_WHAT TO DO_: Beginning at the top of the entries below, retype each line exactly until the line containing "Given: Open consent" has been written out; include no pictures and no later lines.

(Beginning of ENTRIES SHOWN)

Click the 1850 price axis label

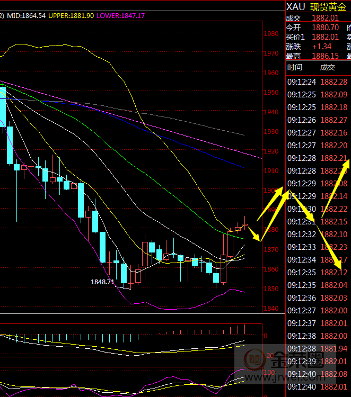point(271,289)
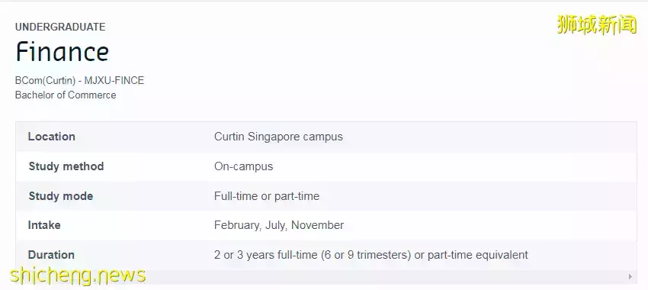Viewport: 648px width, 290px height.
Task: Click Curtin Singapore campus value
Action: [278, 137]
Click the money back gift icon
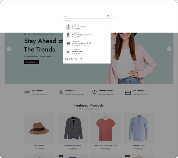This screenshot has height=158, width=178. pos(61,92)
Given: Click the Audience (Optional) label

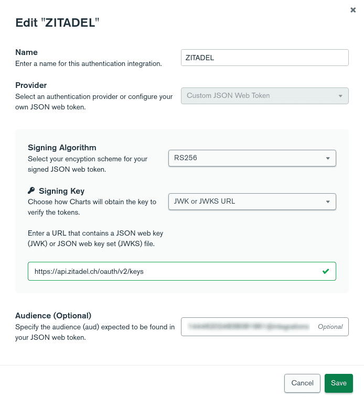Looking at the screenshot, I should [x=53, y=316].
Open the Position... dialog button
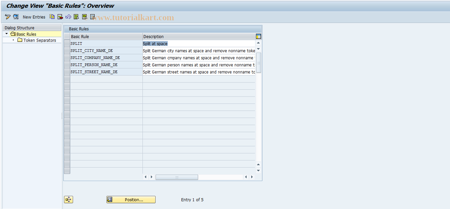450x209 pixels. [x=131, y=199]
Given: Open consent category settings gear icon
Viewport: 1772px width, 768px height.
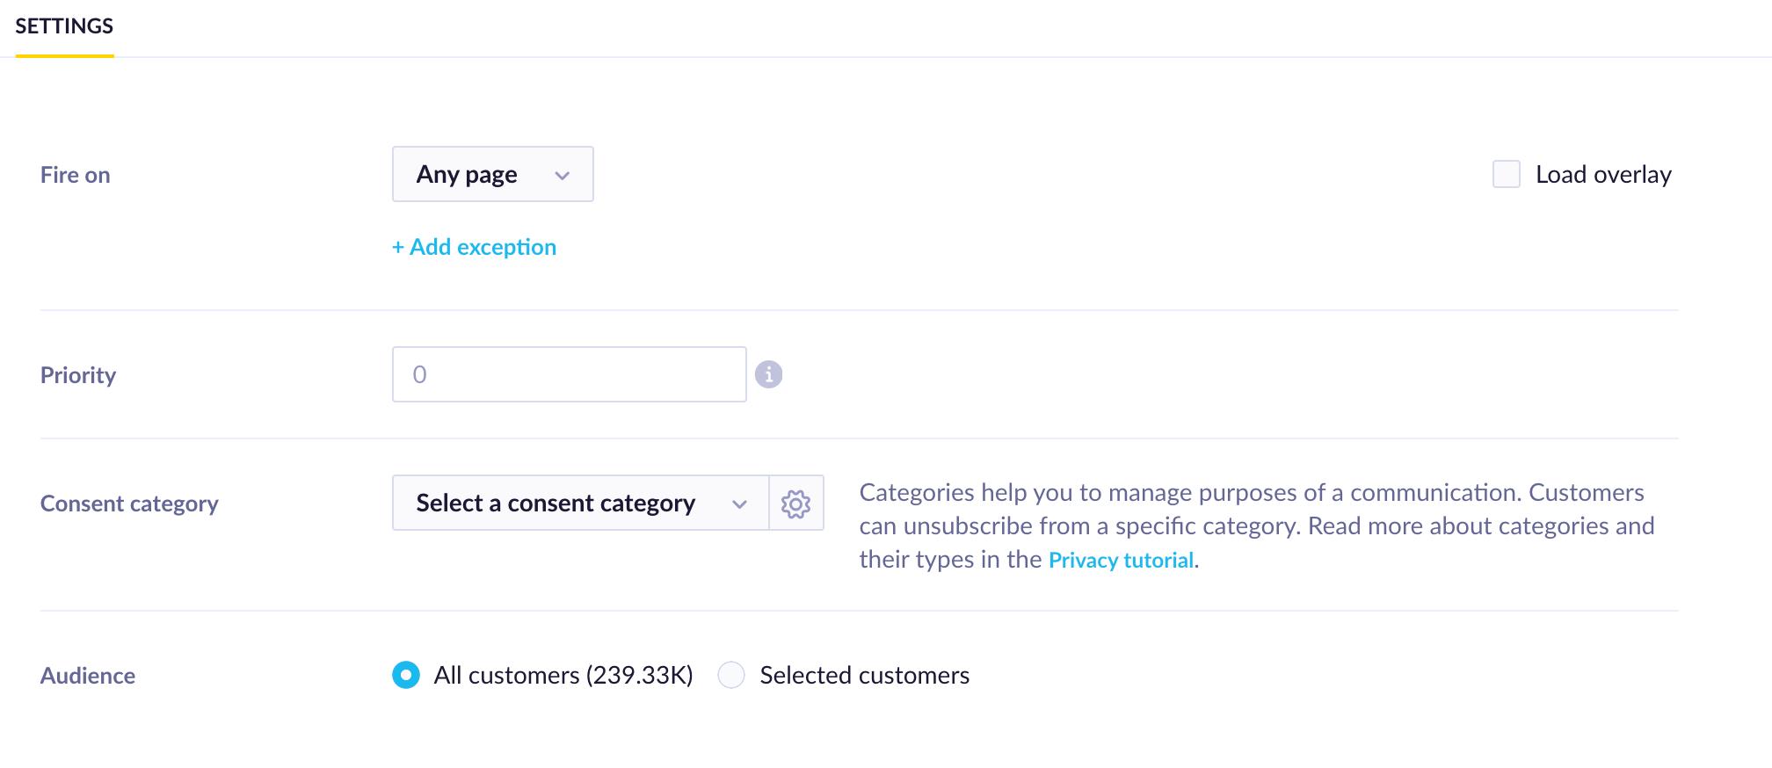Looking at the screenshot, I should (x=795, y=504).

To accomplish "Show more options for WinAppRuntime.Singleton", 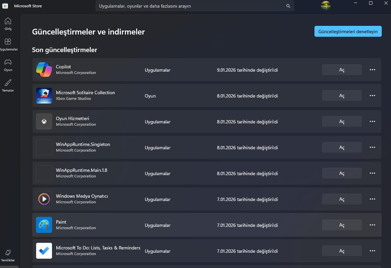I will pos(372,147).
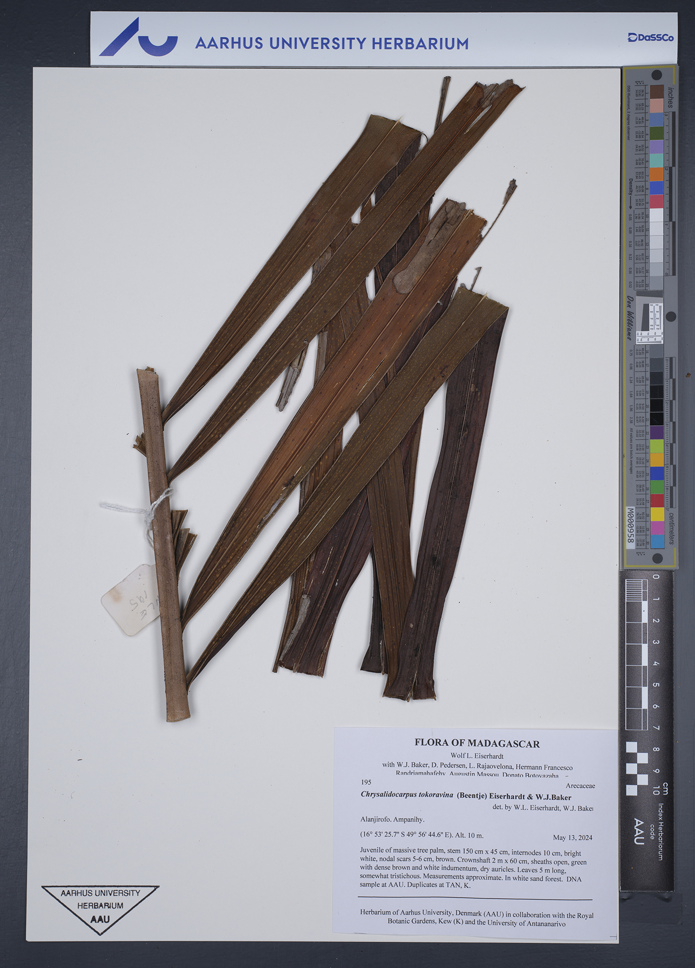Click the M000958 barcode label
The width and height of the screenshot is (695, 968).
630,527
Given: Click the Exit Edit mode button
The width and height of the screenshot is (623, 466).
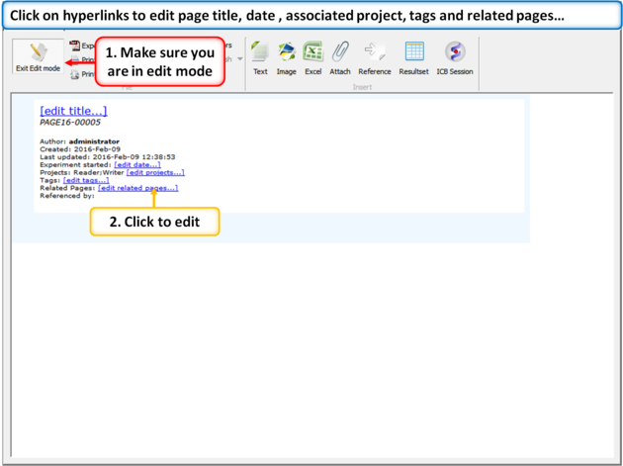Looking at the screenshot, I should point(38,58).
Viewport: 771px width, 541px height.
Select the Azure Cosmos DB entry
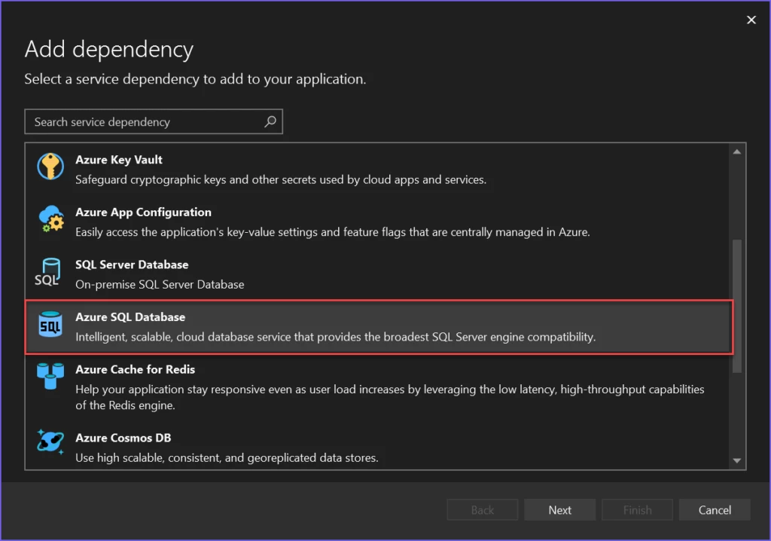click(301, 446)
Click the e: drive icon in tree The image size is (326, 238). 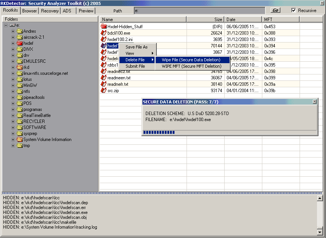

(End of ENTRIES SHOWN)

_RESULT_:
Click the 1850 price axis label

point(271,289)
Viewport: 648px width, 290px height.
Task: Click Curtin Singapore campus value
Action: [278, 137]
Click the money back gift icon
This screenshot has height=158, width=178. pos(61,92)
Given: Click the Audience (Optional) label

Looking at the screenshot, I should [x=53, y=316].
Open the Position... dialog button
450x209 pixels. [x=131, y=199]
Given: Open consent category settings gear icon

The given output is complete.